Our dear family member and friend, Jim Feldmann (George James Feldmann), passed away unexpectedly.  Just 46 years old.  He was returning home to see us all from a year long trip to India and Portugal and was struck by a vehicle in NY.  We are devastated.

Please let others know that knew Jim about this site.  Thank you everyone for the support, love and prayers we have been receiving.  

Visitation Monday  - September 4, 2017 
3:00 to 8:00 pm (family at 2:00 pm)Conboy-Westchester Funeral Home
10501 W. Cermak Rd. (2 blks West of Mannheim Rd.).
Westchester, IL  60154

Funeral Service Tuesday - September 5, 2017 All to meet  at Holy Apostles Greek Orthodox Church 2501 S. Wolf Rd., Westchester at 9:30 am until time of Funeral Service 10:00 am
Interment Chapel Hill Gardens West Cemetery.
----------
List every clock time given in the memorial notice, each with what it marks.

DATA SHOWN:
----------
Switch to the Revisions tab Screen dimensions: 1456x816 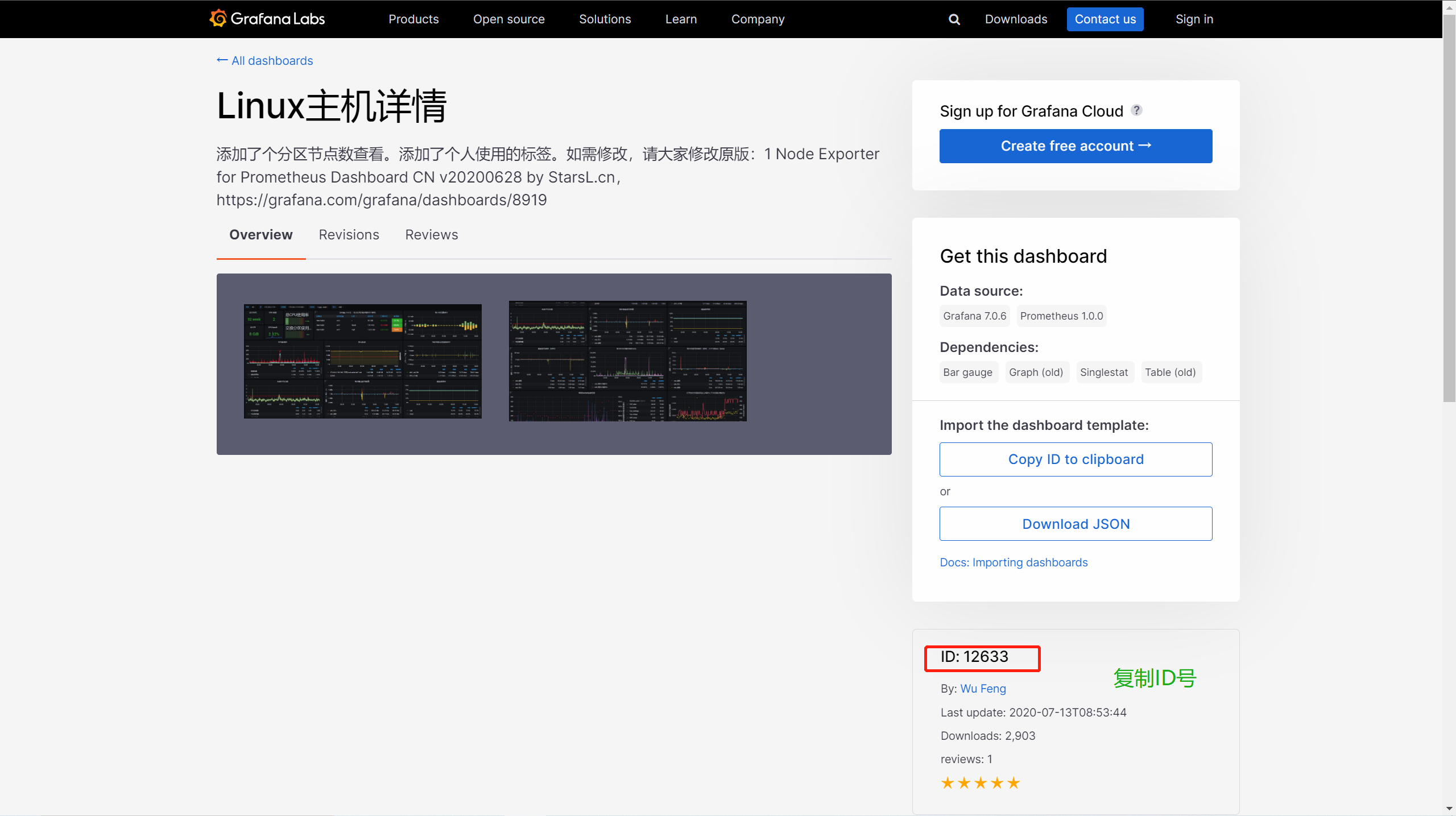pos(349,235)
----------
RESULT OF THE EXERCISE:
- 2:00 pm: family arrival for the visitation on Monday, September 4, 2017
- 3:00 pm: start of the visitation
- 8:00 pm: end of the visitation
- 9:30 am: everyone meets at Holy Apostles Greek Orthodox Church on Tuesday, September 5, 2017
- 10:00 am: the funeral service